> The task
Lower down are entries containing pictures. Copy exactly, without those pictures, the lines from the line with "Task: Open the browser three-dot menu" through the line with "You are a computer-use agent.".
□ □ □ □ □
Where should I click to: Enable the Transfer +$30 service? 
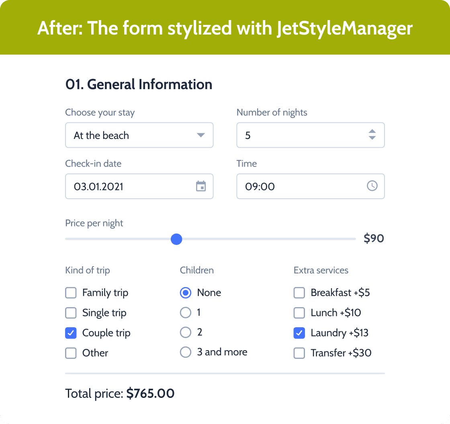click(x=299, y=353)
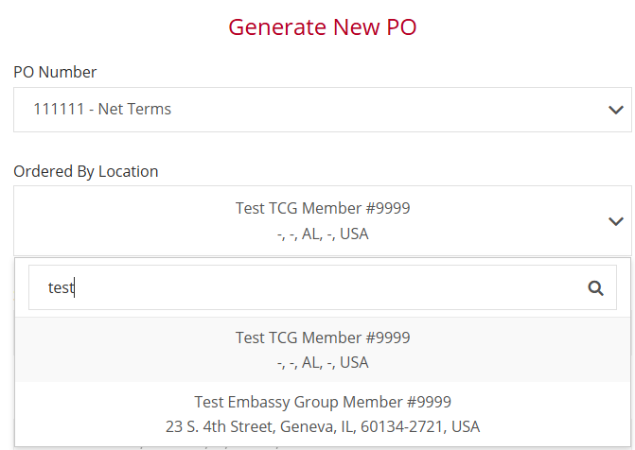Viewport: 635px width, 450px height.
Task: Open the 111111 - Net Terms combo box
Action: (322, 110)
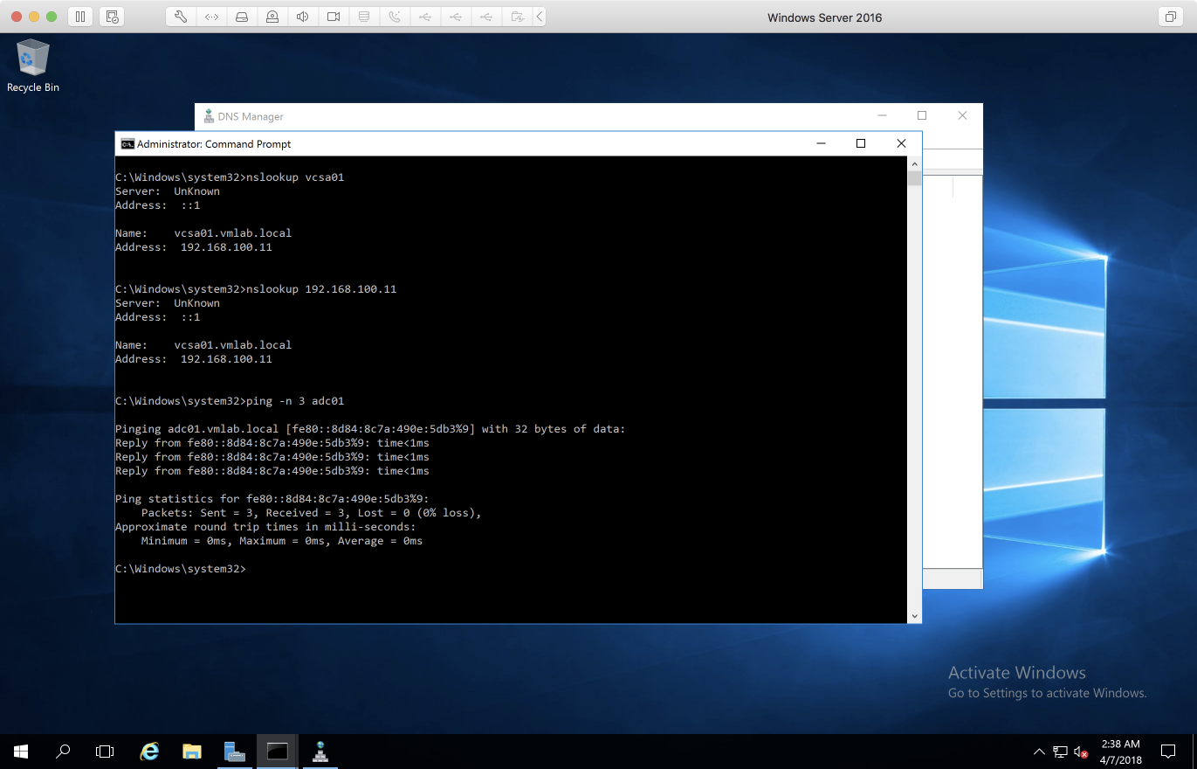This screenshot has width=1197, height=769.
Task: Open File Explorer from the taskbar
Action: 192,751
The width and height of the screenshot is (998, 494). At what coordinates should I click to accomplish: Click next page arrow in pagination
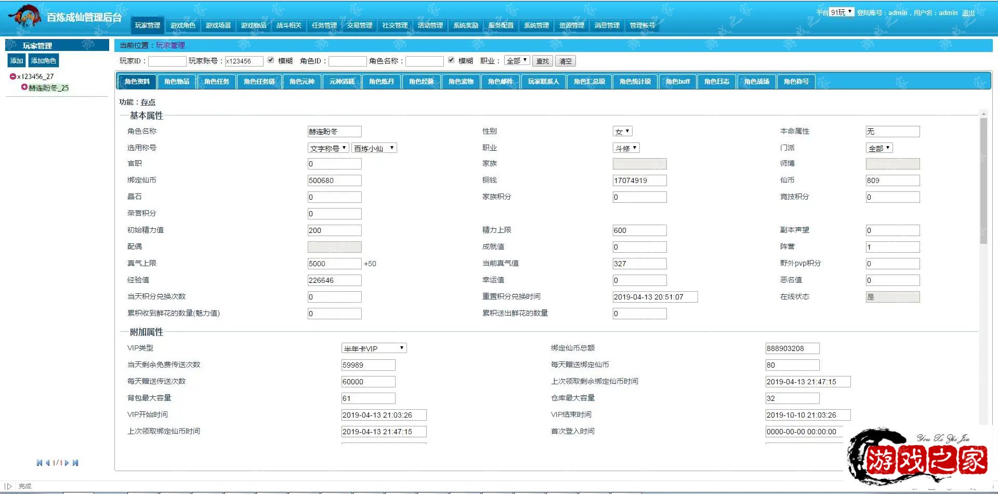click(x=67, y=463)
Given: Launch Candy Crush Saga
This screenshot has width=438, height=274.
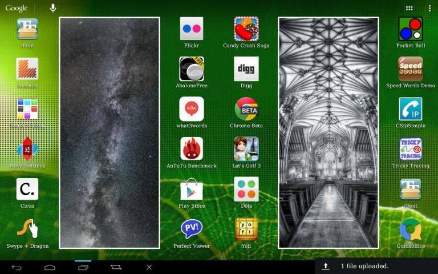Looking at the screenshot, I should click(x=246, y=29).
□ □ □ □ □
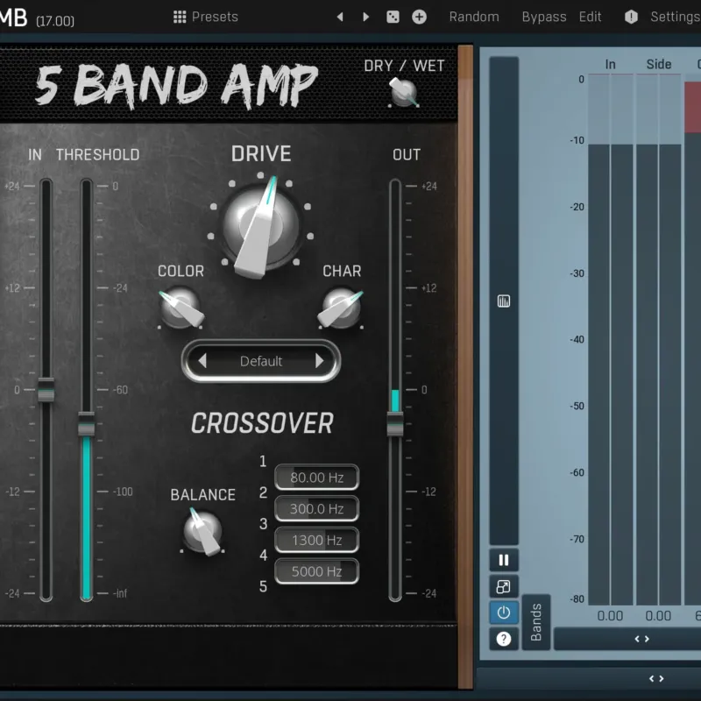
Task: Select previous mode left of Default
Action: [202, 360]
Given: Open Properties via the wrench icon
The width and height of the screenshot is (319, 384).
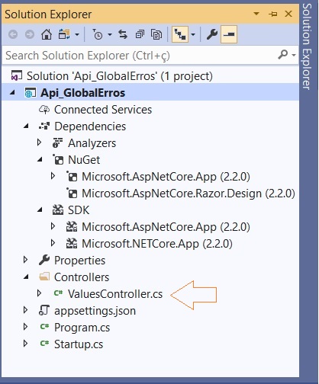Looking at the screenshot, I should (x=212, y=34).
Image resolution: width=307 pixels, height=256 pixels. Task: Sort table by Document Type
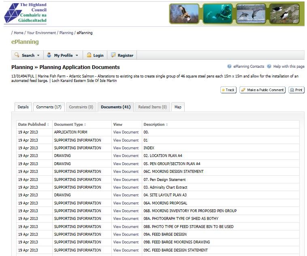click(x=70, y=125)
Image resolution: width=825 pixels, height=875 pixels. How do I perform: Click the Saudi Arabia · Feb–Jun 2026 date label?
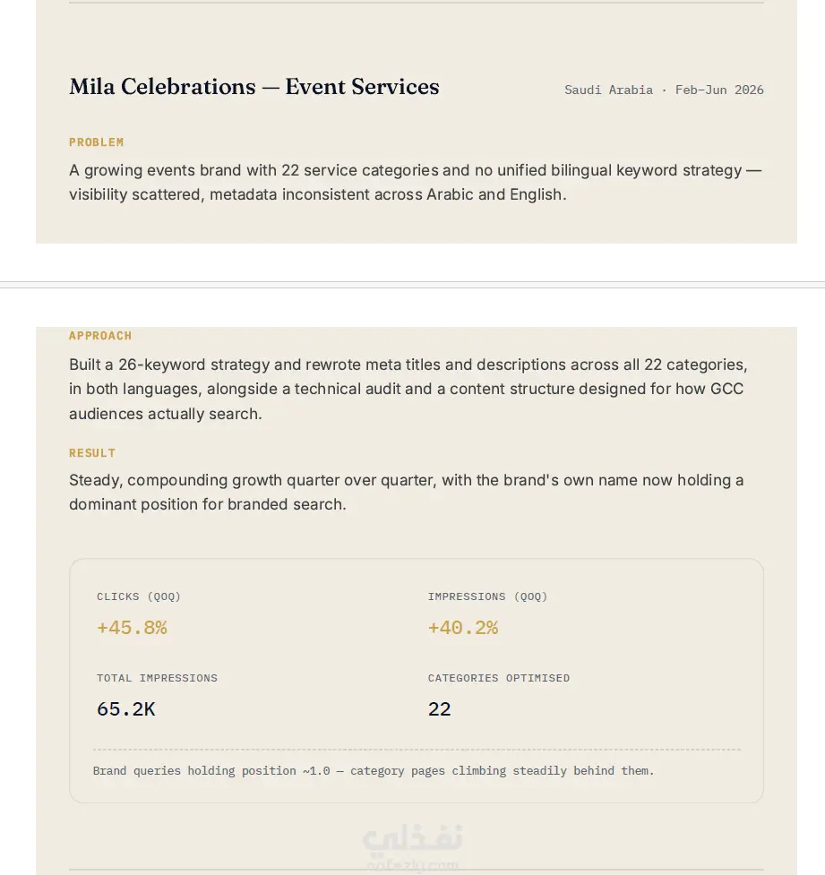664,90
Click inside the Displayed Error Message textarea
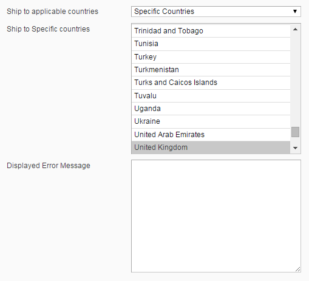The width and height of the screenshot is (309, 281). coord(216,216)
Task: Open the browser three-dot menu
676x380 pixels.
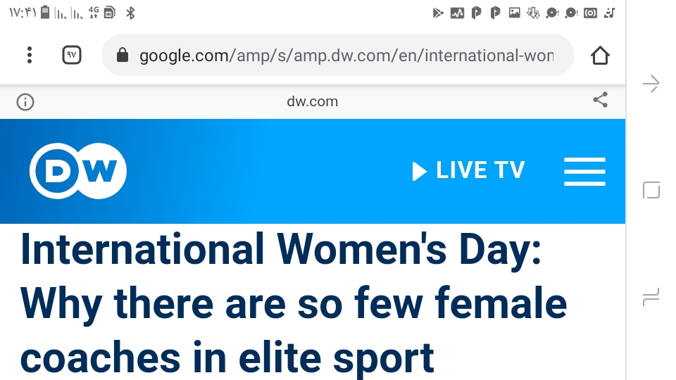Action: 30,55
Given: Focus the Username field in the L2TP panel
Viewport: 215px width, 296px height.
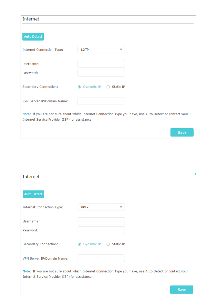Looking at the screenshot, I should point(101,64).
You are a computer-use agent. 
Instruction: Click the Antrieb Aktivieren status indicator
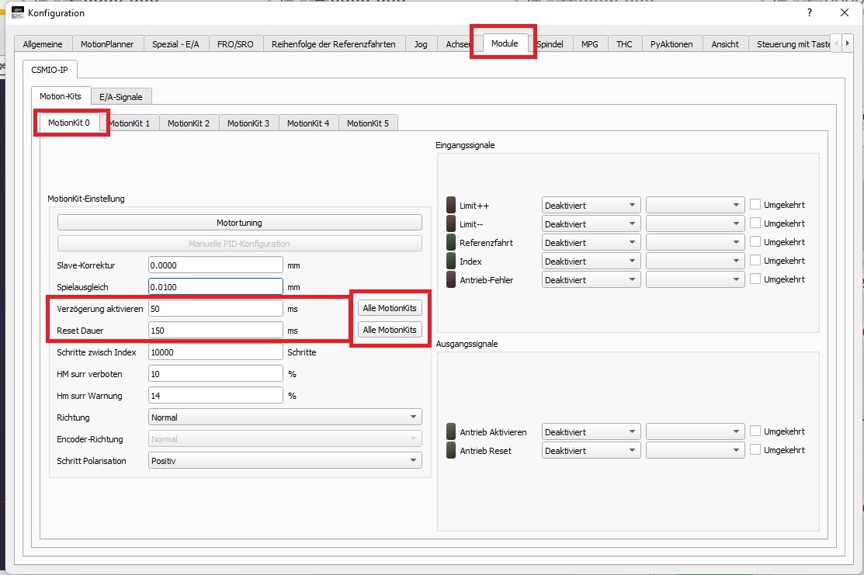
□ □ □ □ □
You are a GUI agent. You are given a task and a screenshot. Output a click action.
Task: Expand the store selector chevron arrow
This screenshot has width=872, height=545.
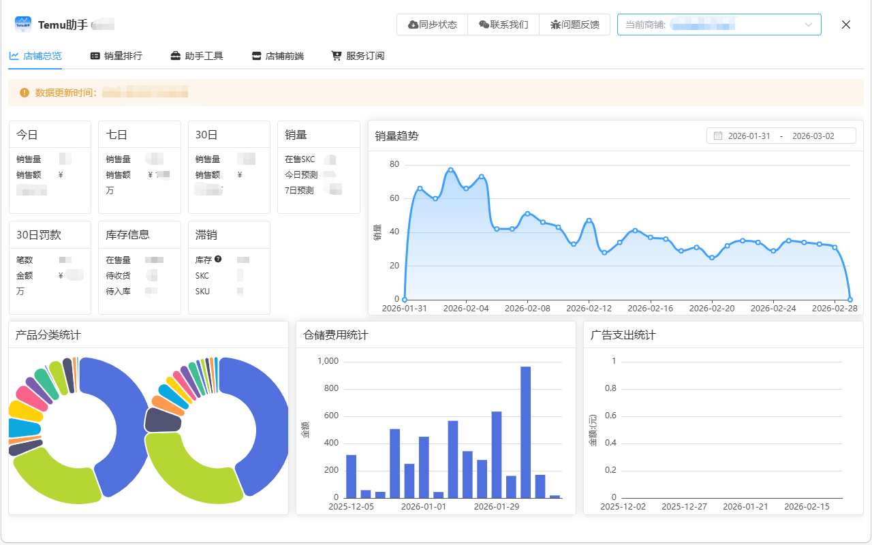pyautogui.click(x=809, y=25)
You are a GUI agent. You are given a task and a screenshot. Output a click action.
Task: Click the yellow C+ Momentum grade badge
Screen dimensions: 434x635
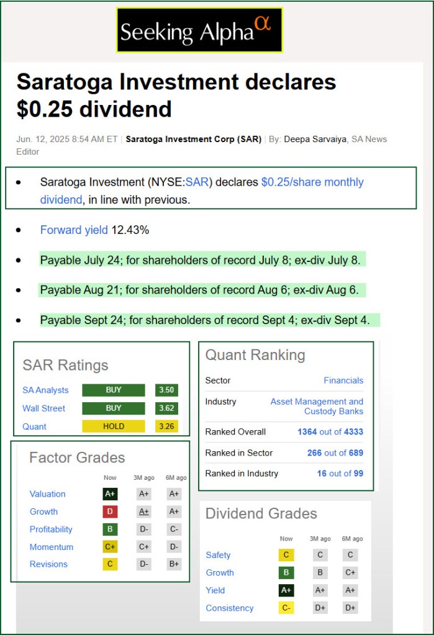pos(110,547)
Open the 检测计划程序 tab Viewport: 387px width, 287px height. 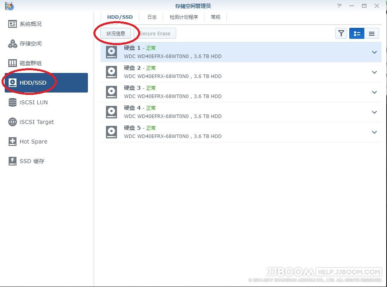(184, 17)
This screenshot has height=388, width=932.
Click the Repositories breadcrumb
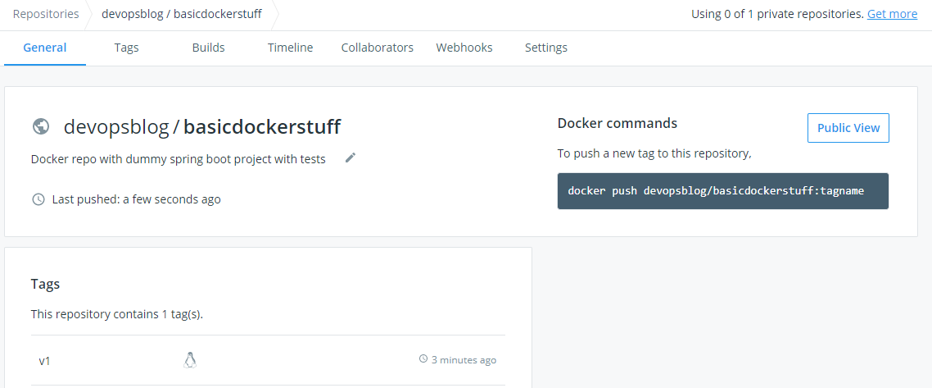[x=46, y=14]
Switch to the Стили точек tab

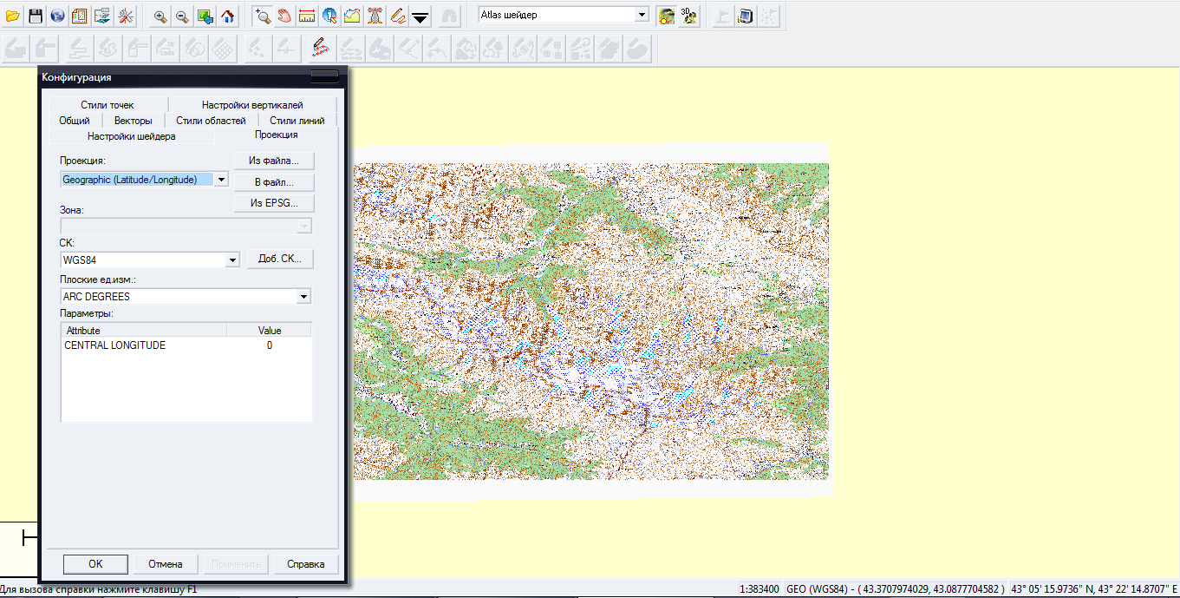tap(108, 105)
□ □ □ □ □
> Result
Task: Open the browser three-dot menu
676x380 pixels.
Action: 30,55
Given: Focus the Username field in the L2TP panel
Viewport: 215px width, 296px height.
Looking at the screenshot, I should point(101,64).
You are a computer-use agent. 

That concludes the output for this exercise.